ライヴ自体は円満に終了。ワシはケツカッチン*にて、挨拶もそこそこに次の会場へ。千田町はOne love にて、こないだ台風で半分ポシャってしまった満月祭の埋め合わせライヴ。に、ソロで出演。デカい機材を抱えて行ったり来たりはしたくなかったので、久々にディレイ1つだけで演る。

会場に行くと既に半分が済んでゐる。出演者の中にラムジーがゐた。『ボクのアンプ、使う?』と云うてくれたので、好意に甘える。とりあへずハラが減ってゐたので、カレー(なにかかなりしっかりした歯ごたえのある豚肉と、これまた異様にコリコリした根菜を使ったカレー。美味い!。ここのカレーは日替わりなのだ)を注文して詰め込む。

出番。けふはカリンバを使った1曲以外は、わりと唄もの中心に。すでに1ステージ終えて来てるから、良い具合に力が抜けて良い演奏。40分ぐらいは演ったのかね?。演目:バホ・アラビアータ/月の路/タイトル未定(カリンバ)/此岸の緋/丘にのぼる時、へーこれだけで40分も演ったんだ。曲が進むにつれて客が静かになっていったのが嬉しかったネ(逆はつらいけど)。

次のバンド(ベース、サンプラ−、フルート、アコーディオンのトランスユニット。仲々オモロイ)を見て、さて帰るベ、と思って時計を見たらam1:00。クアトロの打ち上げはまだ続いてゐるハズ。なので、珍しく顔を出してみることにする。

会場は宴たけなわ。入れ替わり立ち代わりの大セッション大会。久々に若いコらに混じってロッケンロールを4〜5曲ジャムる。とても懐かしく、新鮮だった。

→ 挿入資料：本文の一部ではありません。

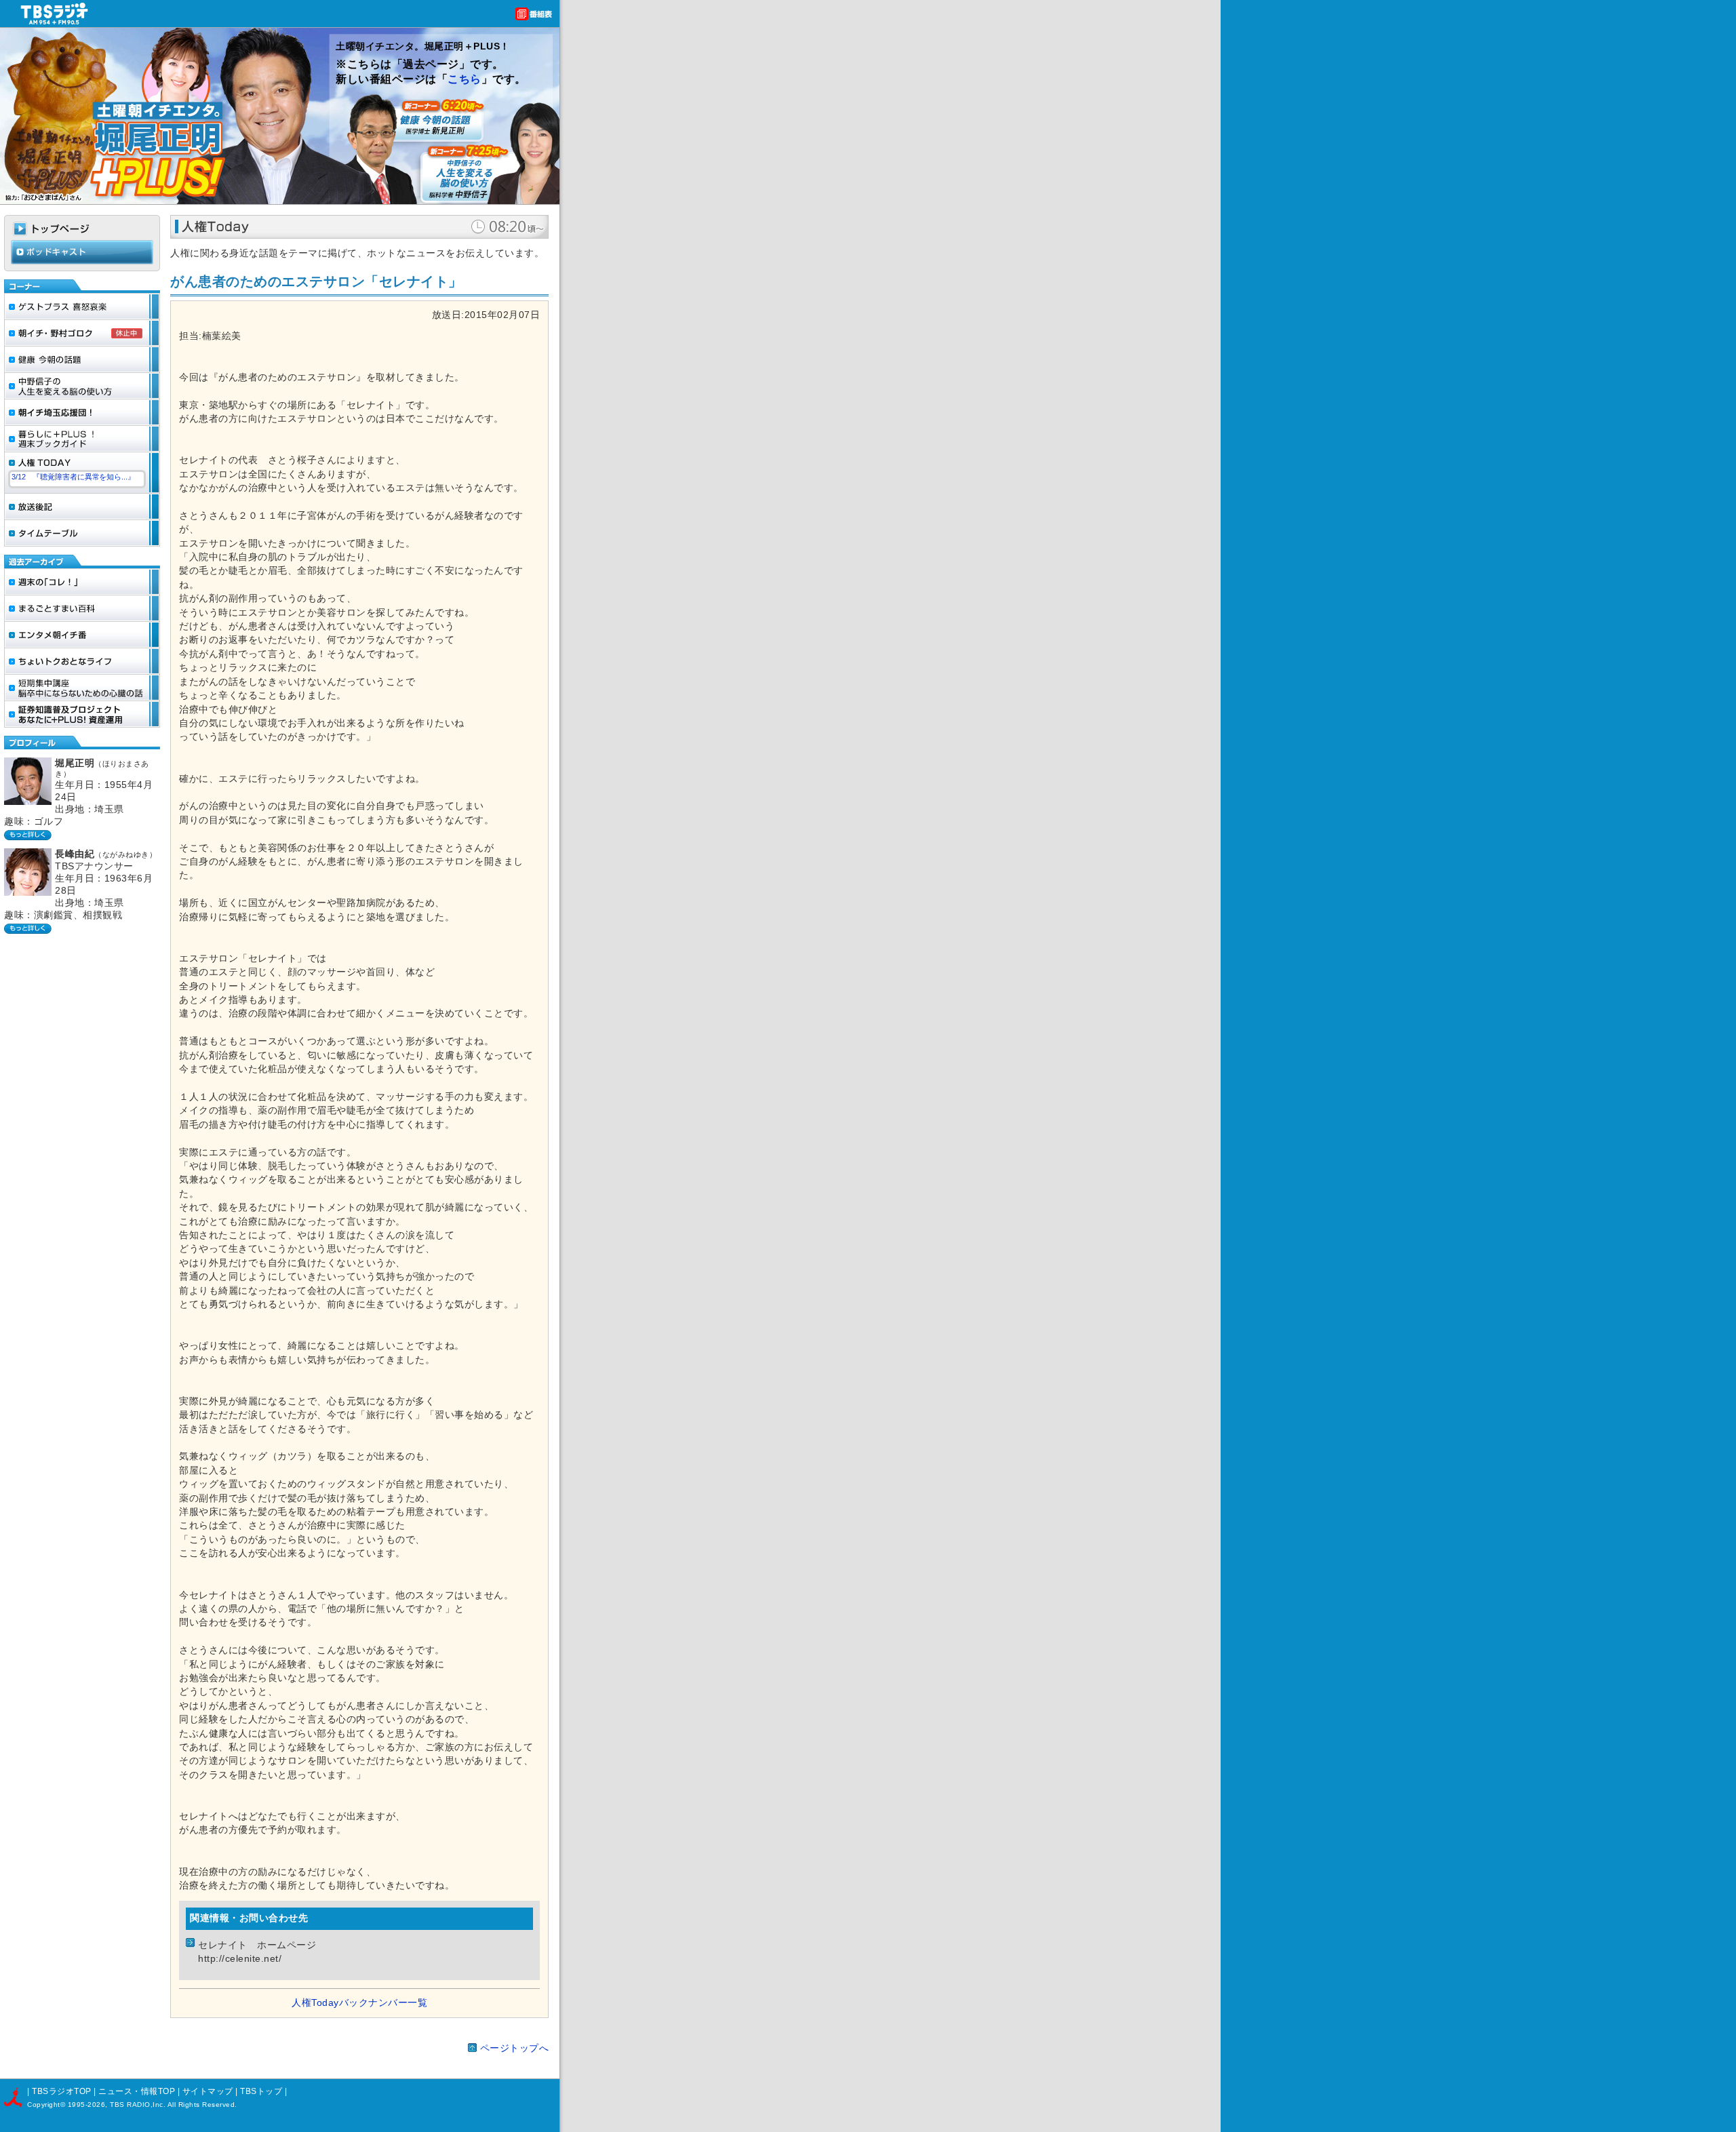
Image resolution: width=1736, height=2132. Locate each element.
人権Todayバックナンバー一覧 (359, 2003)
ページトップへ (514, 2048)
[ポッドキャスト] (82, 261)
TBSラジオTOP (62, 2091)
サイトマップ (209, 2091)
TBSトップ (261, 2091)
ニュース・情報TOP (136, 2091)
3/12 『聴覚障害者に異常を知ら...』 (73, 477)
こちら (464, 79)
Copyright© (47, 2104)
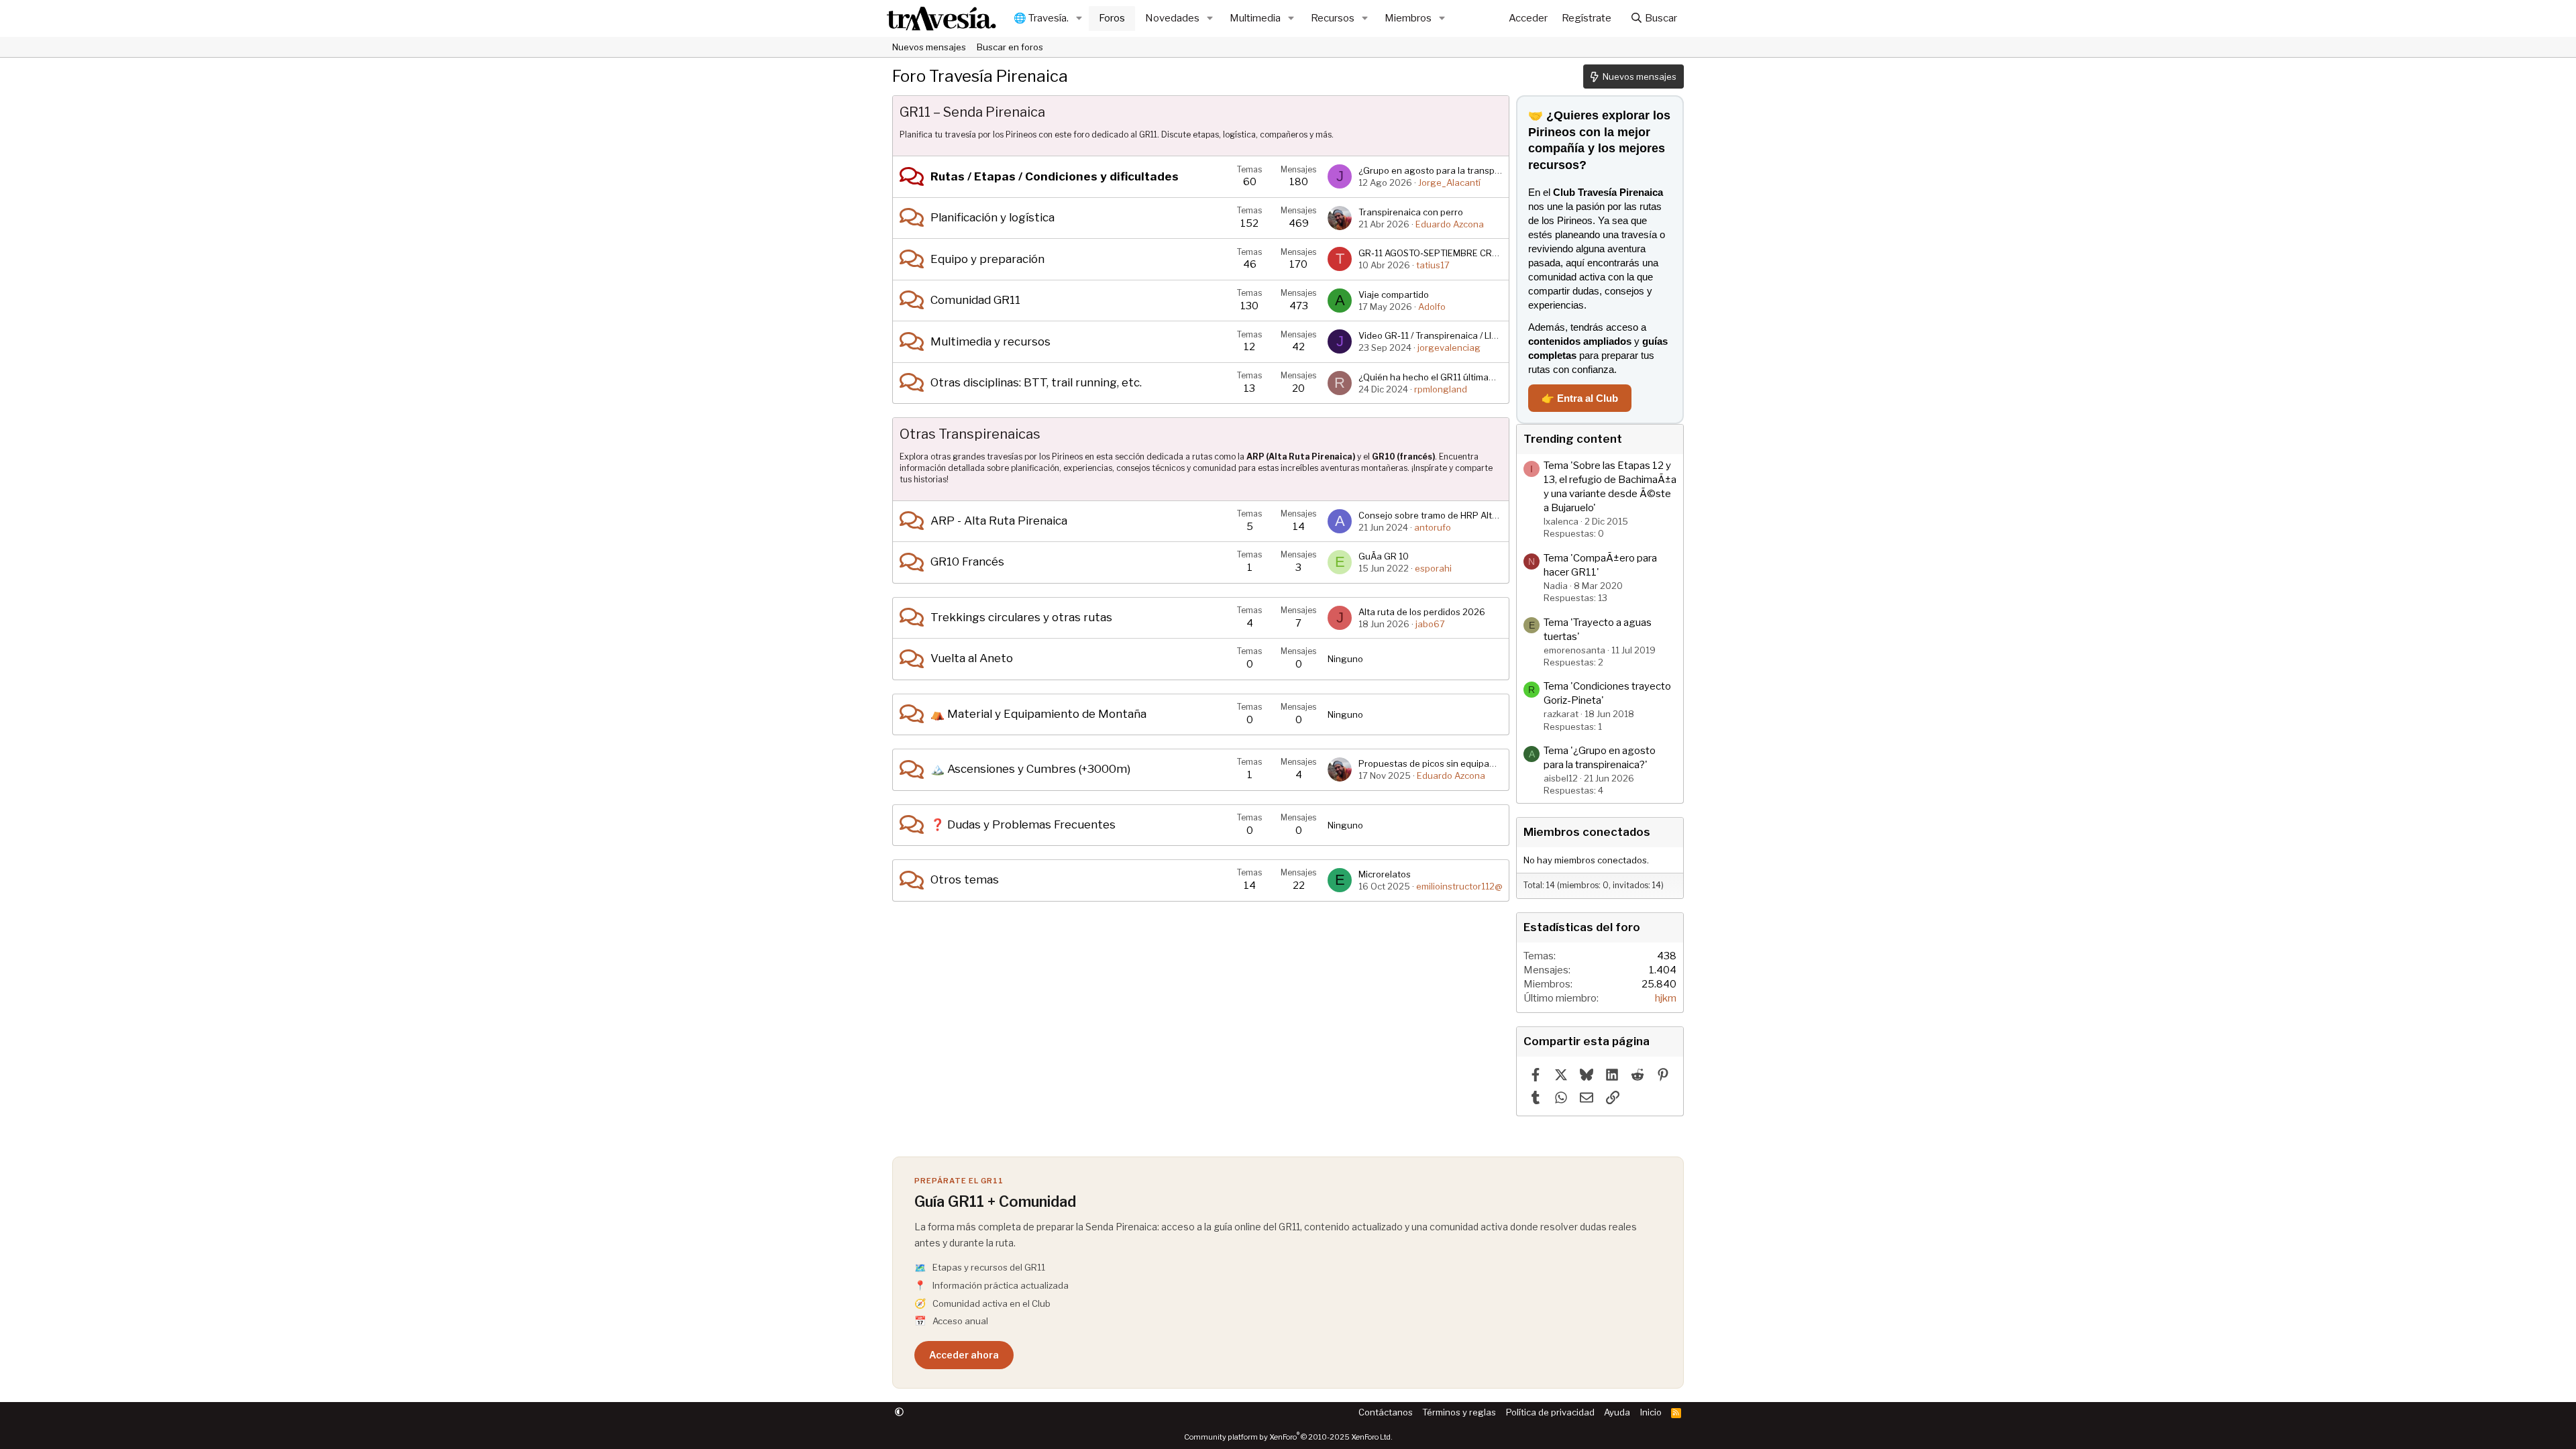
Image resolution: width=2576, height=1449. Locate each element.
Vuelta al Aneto (971, 658)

この世界入りたての頃は、ウザったがれる位、かうやってあちこちのセッションに顔を出しまくってゐたもんだ。あの頃は演るもの演るものみんな楽しくて、特に『この人イイな』と思ってるミュージシャンから「ベース弾いてよ」とか云われると、演りながら『このまま死んでもいい』と冗談抜きで思ったりしてゐた。思えば嬉しく、懐かしい、俺の海の始まり〜(by豊田勇造)。

終わってみると、けふだけで3度のステージをこなしたことになる。が、さすがにチとしんどいね。タクシーの中で半分寝てしまった。

*ケツカッチン:芸能界用語。1日に2本以上の仕事が入ってゐて、ひとつの現場が終わり次第、次の現場へ向かわねばならぬ事態の事を云う。売れっ子のバロメーターでもある。ダブルブッキングと混同されることもあるが、こちらは逆にマネージメント下手の証明となり、良いことはひとつもない。

27日(月)--------------------------------------------

トリプルヘッダーの余韻去らぬままの月曜日。疲れ果ててゐるのに、8:30には目が覚める。やれやれ。昼からひとコマだけ専門学校。2年生になってから3回ぐらいしか授業に出てない生徒が久々に来てゐる。個人の教室なら『もう来るな』と云ふところだが、専門学校はさうは行かぬ。でもホンマ何しに来たの?と云いたい。どのツラ下げて来るのか、まぁ、来るのは構わんけどよ、みじめになるだけやと思うけどネ。授業に着いて来れる訳ないぢゃん?。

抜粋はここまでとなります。